This Christmas I escaped the heat and furore of Central Otago for the cold and wild winds of the SubAntarctic. I have always wanted to venture south, to experience an ocean voyage and to 'meet' the flora and fauna of New Zealand's southern most land masses. Previously I have spent a lot of time hiking on Stewart Island and even had a short stint minding nests (for our famous kakapo) on Whenua Hou / Codfish Island but the myth and legends of the islands further south have always intrigued me.
I was not disappointed. It is hard to put into words the sounds, smell (yes, masses of birds and seals are a bit 'pongy'), and sight of thousands of albatross, penguins, seals and sealions. It is also challenging to capture photographs that represent both the isolation and that also tell the story of islands that are teeming with life.

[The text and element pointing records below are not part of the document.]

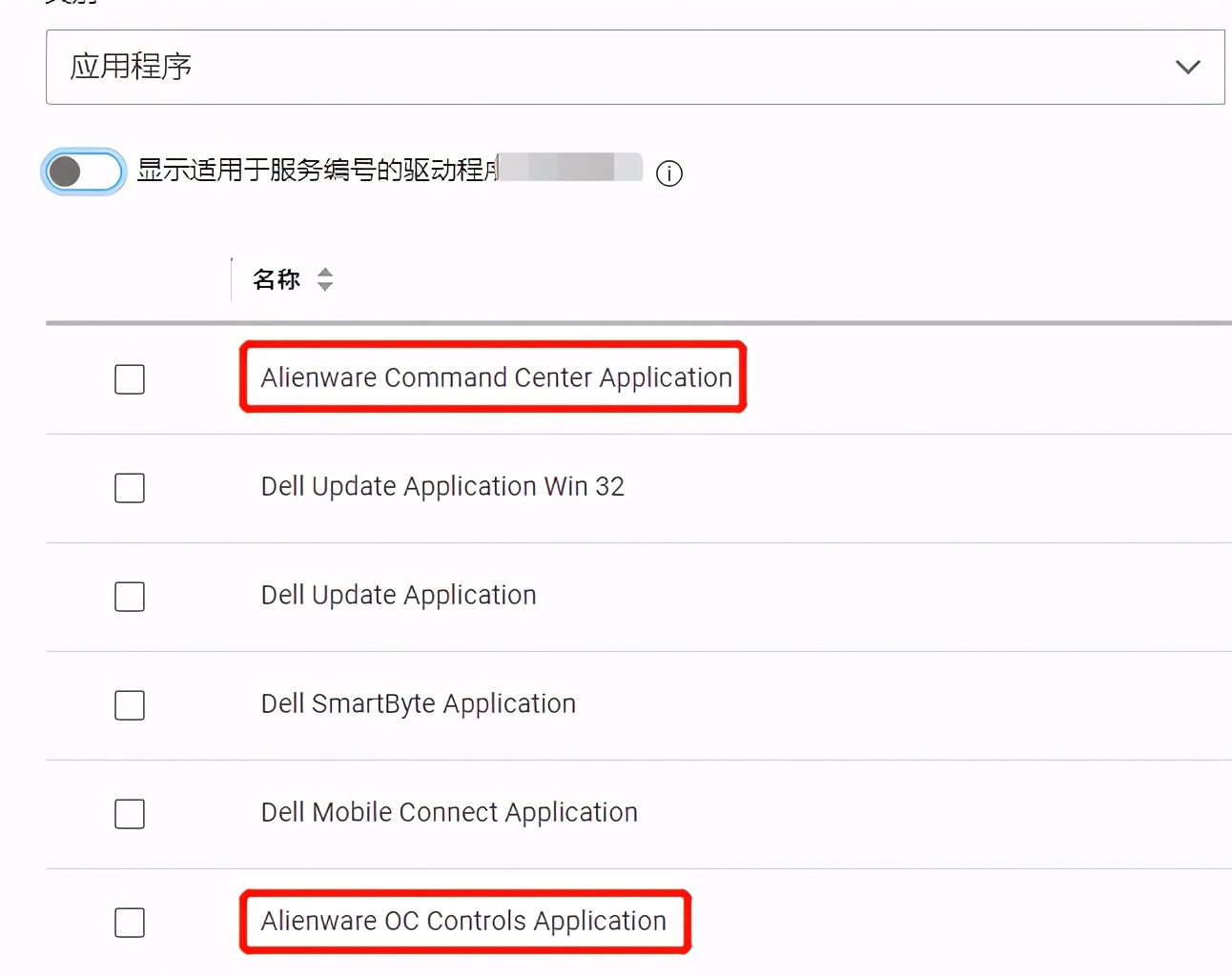Check the Dell SmartByte Application checkbox

pos(129,705)
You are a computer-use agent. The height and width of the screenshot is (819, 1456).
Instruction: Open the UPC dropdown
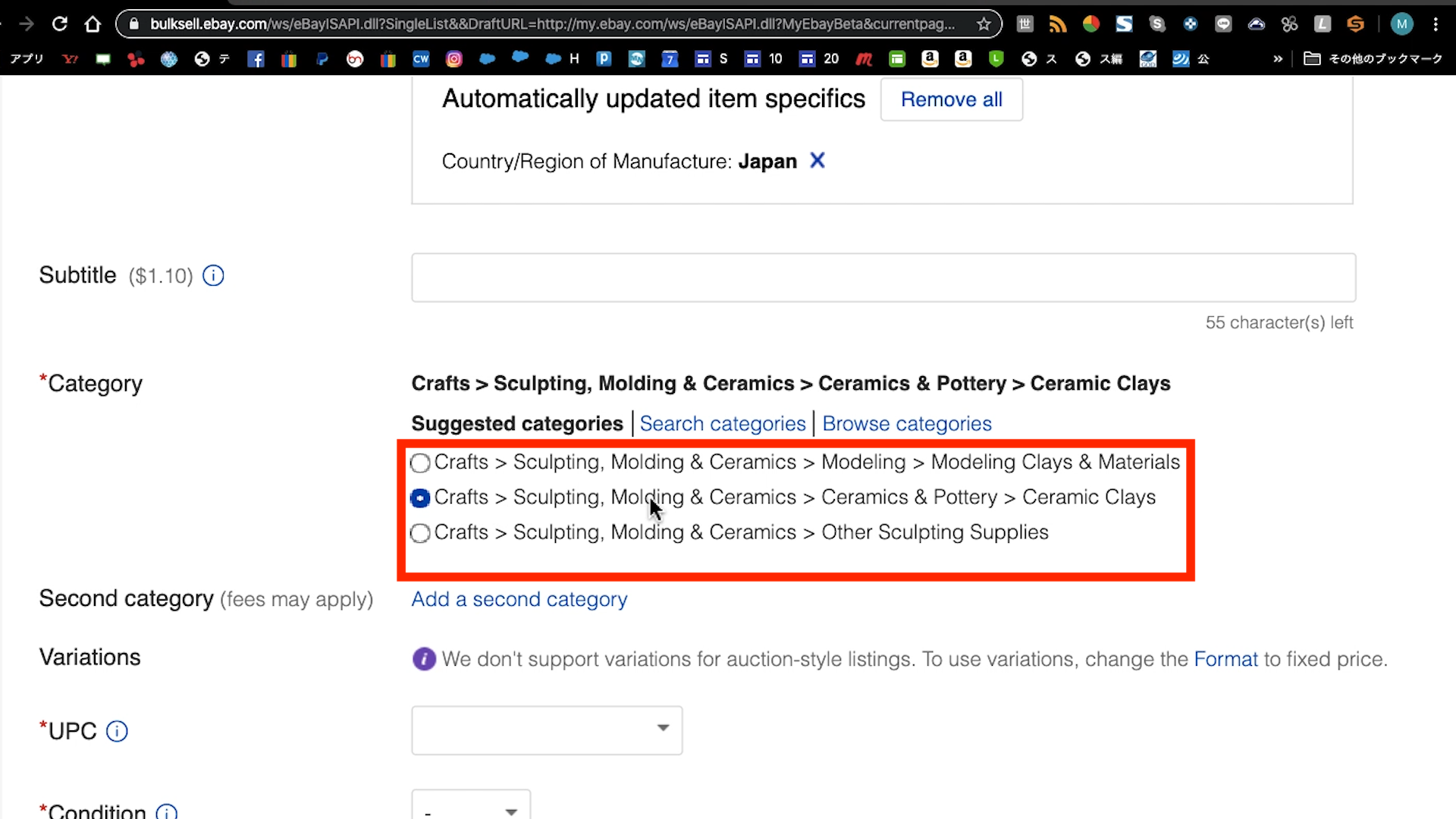click(x=547, y=730)
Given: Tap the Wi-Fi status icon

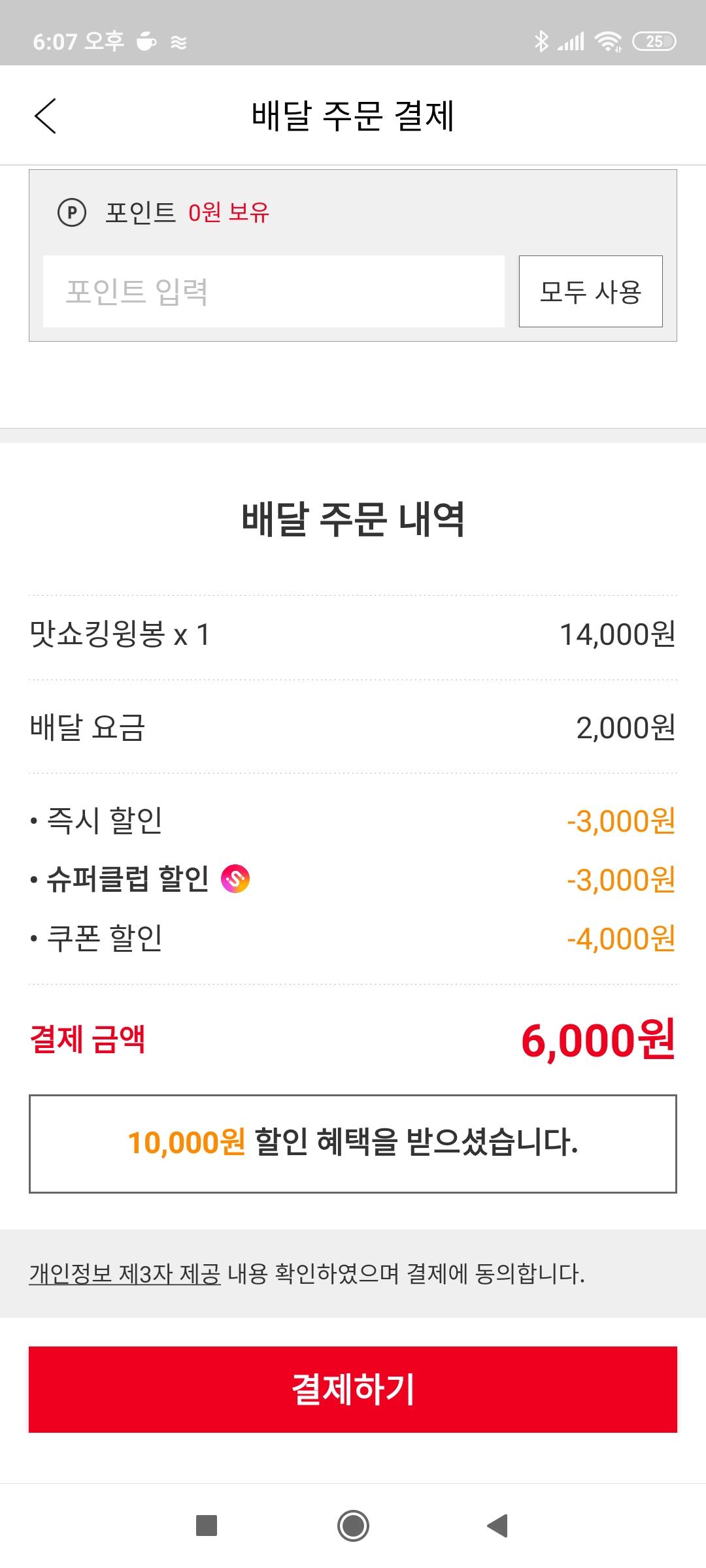Looking at the screenshot, I should pyautogui.click(x=608, y=42).
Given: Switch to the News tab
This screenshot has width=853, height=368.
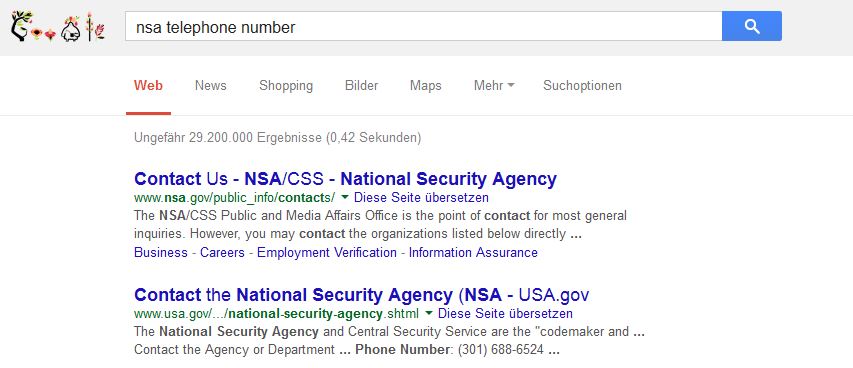Looking at the screenshot, I should [x=211, y=85].
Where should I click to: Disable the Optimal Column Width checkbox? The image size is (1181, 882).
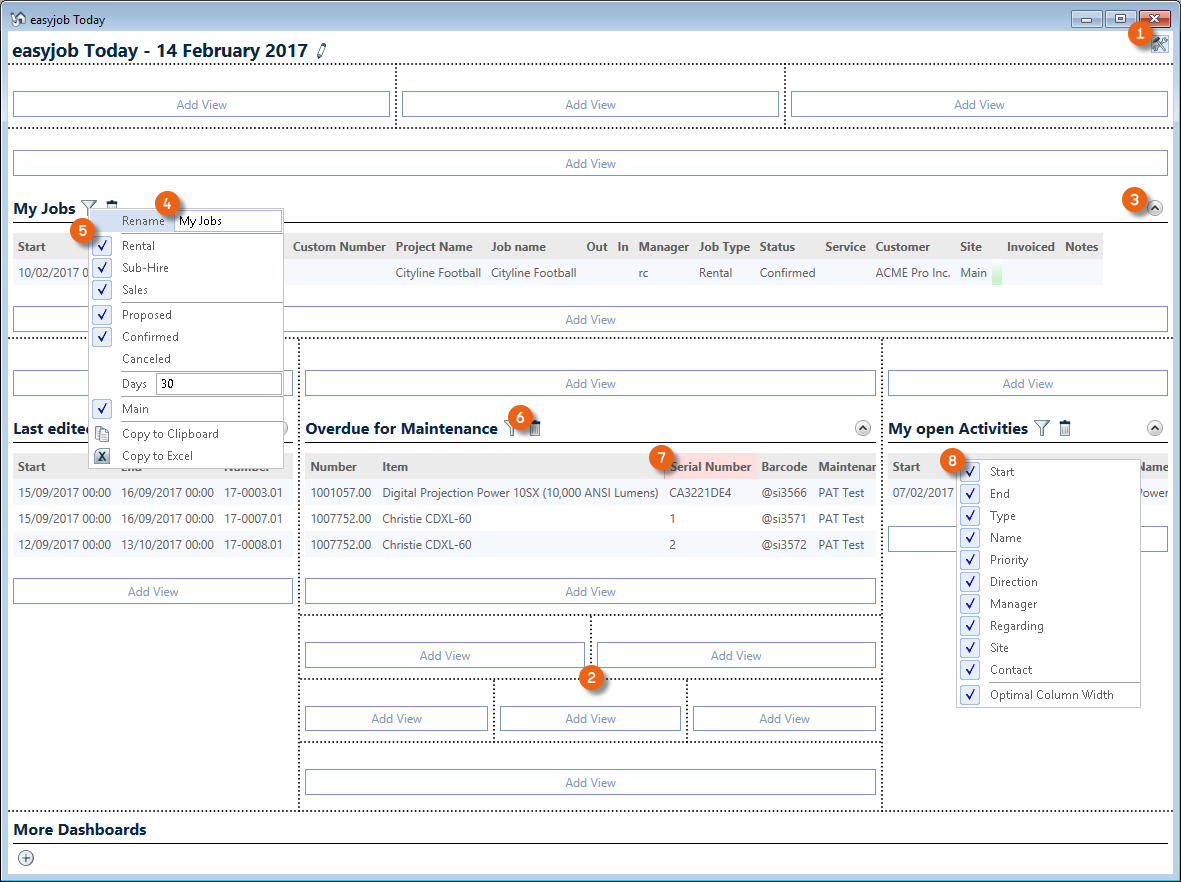click(970, 695)
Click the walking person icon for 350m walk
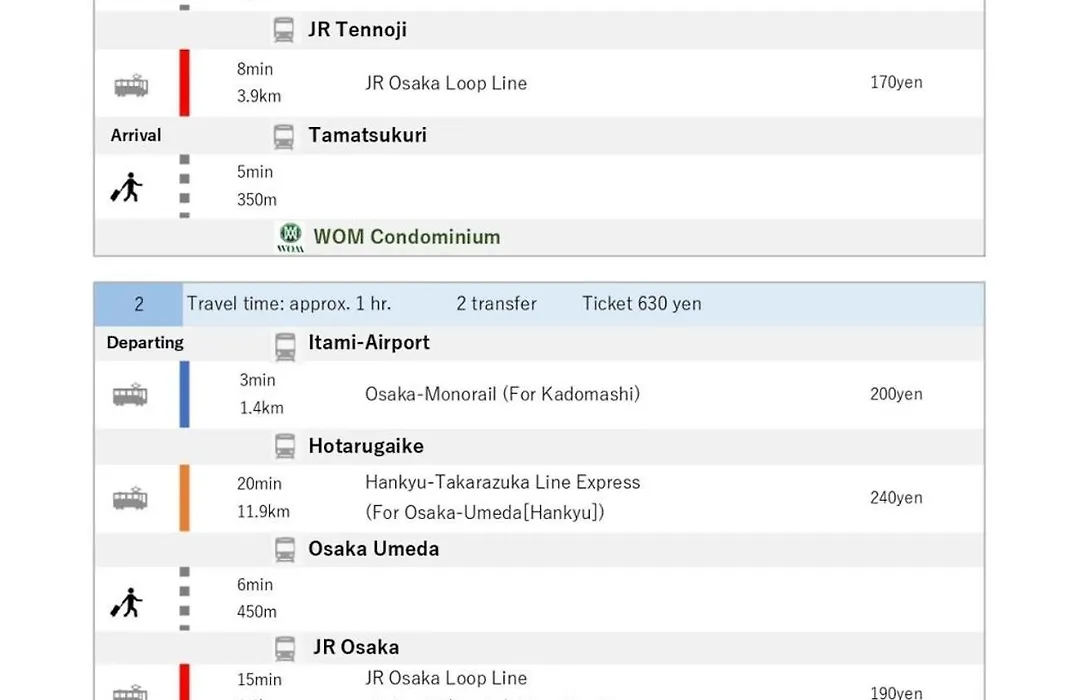The height and width of the screenshot is (700, 1080). pos(126,187)
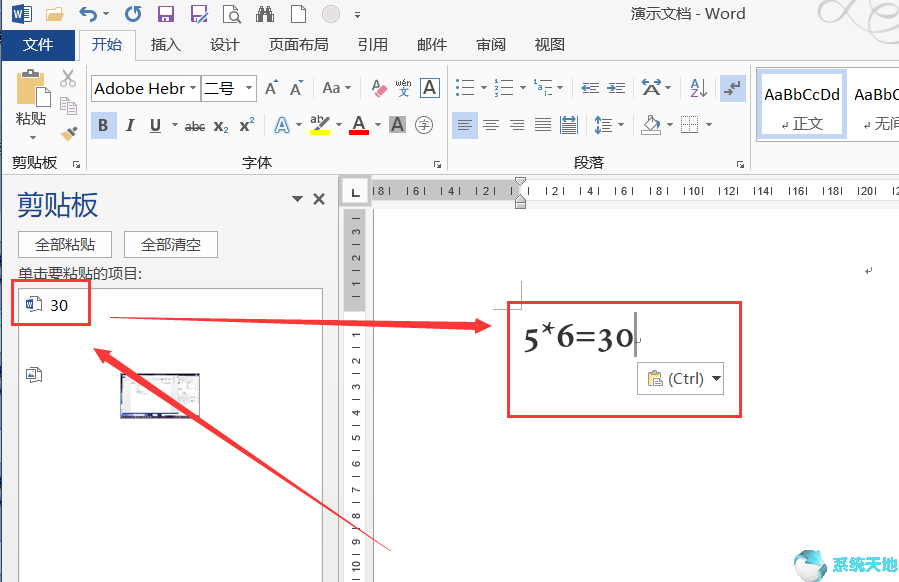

One of the greatest challenges of wildlife photography is to show dynamic relationships between animals - especially when there are so many of them! Images of Skua (predatory seabirds) hovering around penguin chicks, or giant petrel (another scavenging seabird) eating an injured live elephant seal or skua stealing albatross chicks and dropping them onto rocks were all part of my experience. However, many of these these dynamic experiences don't form part of the type of photography that I want to present to the viewer. While I see no need to sanitise nature I also see little benefit in shocking people and believe that it is too easy to be horrified by nature when a static image is shown. These images don't portray the dynamic, inter-related, and complicated behaviours required for survival.
Should photography shock?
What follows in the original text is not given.